## Records of target coordinates
start

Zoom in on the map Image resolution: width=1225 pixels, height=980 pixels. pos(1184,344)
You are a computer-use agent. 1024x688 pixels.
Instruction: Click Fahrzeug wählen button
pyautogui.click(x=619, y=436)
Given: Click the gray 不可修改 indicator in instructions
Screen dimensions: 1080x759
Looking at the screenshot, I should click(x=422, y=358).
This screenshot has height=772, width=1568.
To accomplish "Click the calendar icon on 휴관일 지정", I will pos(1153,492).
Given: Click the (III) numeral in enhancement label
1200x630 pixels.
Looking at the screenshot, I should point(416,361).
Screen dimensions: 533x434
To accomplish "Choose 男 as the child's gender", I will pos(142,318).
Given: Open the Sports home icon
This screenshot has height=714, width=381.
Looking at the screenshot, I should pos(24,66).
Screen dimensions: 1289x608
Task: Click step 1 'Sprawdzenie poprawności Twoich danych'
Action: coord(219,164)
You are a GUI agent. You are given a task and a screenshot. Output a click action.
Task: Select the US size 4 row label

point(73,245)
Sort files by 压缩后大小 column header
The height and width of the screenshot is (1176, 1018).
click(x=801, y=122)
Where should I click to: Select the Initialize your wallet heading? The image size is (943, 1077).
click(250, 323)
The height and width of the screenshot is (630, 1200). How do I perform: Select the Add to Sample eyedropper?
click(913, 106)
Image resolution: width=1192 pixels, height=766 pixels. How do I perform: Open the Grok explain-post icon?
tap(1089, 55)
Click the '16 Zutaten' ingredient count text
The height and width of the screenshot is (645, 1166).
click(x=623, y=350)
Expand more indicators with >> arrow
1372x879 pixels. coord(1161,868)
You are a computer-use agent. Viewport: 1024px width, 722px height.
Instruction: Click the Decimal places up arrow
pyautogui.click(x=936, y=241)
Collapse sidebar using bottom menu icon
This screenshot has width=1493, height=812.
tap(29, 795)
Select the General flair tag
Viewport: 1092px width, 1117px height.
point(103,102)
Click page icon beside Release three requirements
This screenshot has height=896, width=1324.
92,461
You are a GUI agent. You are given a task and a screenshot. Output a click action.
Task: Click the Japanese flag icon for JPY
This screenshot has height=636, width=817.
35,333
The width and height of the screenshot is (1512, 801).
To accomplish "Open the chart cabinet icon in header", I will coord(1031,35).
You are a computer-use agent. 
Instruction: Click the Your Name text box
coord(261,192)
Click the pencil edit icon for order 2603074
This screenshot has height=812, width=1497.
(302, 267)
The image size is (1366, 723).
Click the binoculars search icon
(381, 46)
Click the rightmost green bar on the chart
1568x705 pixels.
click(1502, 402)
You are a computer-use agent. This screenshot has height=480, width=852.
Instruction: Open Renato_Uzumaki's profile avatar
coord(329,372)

end

## Short problem
Copy out, word for word, the lines from the start of the records through the line containing "I will pos(142,318).", including both of those lines.

## Written solution
Zoom in on the map Image resolution: width=1225 pixels, height=980 pixels. pos(1184,344)
You are a computer-use agent. 1024x688 pixels.
Instruction: Click Fahrzeug wählen button
pyautogui.click(x=619, y=436)
Given: Click the gray 不可修改 indicator in instructions
Screen dimensions: 1080x759
Looking at the screenshot, I should click(x=422, y=358).
This screenshot has height=772, width=1568.
To accomplish "Click the calendar icon on 휴관일 지정", I will pos(1153,492).
Given: Click the (III) numeral in enhancement label
1200x630 pixels.
Looking at the screenshot, I should point(416,361).
Screen dimensions: 533x434
To accomplish "Choose 男 as the child's gender", I will pos(142,318).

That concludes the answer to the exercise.